É incontestável que os aspectos governamentais estejam entre as principais causas da coibição violenta. De acordo com o artigo 3 da constituição brasileira, explana o dever estatal de construir uma sociedade livre, justa e solidária, garantindo o desenvolvimento nacional. No entanto, seguindo os últimos dados relacionados à proteção do cidadão e à legitimidade da desigualdade racial, a ação legal encontra-se distante da efetivação haja visto que 71,5% dos indivíduos assassinados são negros ou pardos.

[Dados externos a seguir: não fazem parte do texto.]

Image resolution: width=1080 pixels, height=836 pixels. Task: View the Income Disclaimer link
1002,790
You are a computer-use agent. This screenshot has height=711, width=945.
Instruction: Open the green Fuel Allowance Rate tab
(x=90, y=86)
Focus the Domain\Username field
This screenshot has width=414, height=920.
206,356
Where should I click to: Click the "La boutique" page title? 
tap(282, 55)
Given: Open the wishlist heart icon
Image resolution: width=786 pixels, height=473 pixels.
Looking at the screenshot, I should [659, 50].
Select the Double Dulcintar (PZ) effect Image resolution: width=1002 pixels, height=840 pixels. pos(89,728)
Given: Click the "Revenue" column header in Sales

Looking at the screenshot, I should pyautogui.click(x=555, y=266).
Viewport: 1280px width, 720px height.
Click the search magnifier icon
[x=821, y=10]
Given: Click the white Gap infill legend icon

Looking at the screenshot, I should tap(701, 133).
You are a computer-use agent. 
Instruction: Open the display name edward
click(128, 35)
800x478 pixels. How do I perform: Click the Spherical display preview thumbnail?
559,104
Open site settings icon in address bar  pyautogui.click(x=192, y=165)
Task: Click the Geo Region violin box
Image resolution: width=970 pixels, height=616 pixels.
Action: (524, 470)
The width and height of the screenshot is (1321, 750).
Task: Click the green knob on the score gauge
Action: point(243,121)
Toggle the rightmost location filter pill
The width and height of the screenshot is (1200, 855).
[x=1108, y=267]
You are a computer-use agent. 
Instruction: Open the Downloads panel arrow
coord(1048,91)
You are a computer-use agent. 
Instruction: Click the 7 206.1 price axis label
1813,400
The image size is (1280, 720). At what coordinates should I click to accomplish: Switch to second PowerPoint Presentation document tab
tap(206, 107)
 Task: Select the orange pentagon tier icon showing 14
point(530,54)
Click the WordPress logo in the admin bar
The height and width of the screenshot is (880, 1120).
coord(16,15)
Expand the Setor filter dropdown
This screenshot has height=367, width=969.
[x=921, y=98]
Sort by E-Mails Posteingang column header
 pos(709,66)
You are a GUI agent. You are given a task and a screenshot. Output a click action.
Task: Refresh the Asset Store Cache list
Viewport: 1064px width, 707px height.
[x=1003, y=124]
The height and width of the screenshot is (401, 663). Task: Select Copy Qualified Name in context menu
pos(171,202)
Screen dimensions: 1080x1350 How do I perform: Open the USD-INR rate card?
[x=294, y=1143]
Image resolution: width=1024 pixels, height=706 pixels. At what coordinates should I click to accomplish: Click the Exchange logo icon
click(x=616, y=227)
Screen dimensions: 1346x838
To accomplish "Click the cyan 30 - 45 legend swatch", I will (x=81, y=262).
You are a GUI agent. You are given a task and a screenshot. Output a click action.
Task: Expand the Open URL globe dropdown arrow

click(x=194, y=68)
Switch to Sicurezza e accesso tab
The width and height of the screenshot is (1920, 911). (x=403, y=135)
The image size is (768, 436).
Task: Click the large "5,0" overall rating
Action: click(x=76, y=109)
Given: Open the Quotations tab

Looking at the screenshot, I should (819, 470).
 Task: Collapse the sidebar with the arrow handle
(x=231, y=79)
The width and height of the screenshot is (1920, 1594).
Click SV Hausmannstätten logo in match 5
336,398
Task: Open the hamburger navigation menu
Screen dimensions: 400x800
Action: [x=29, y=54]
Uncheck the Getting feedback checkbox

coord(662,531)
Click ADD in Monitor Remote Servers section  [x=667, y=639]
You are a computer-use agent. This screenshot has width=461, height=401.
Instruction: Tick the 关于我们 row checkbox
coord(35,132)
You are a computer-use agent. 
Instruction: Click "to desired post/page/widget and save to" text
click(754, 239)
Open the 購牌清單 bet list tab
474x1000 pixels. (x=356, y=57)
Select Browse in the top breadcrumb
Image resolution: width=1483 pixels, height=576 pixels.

Evidencia-se o desprezo da comunidade como impulsionador do problema. Segundo Michel de Montaigne, a mais honrosa das ocupações é servir o público e ser útil as pessoas. No entanto, de maneira análoga ao pensamento filosófico, a atuação produtiva à sociedade encontra-se distante no país, uma vez que o fenômeno de Êxodo Rural, que ocorreu no século XX, contribuiu para uma maior concentração da população no ambiente urbano. Conquanto, a infraestrutura das cidades não acompanhou tal inchaço e, por consequência não produziu progresso suficiente que garantissem o acesso a todos empregos, saúde e educação. Dessa forma, houve marginalização dos grupos mais pobres nos bairros mais periféricos, que por serem mais precários também possuem moradias mais baratas e pouco contempladas pelo alcance da segurança pública, demonstrando uma forte desigualdade social como impulsionador da violência no brasil.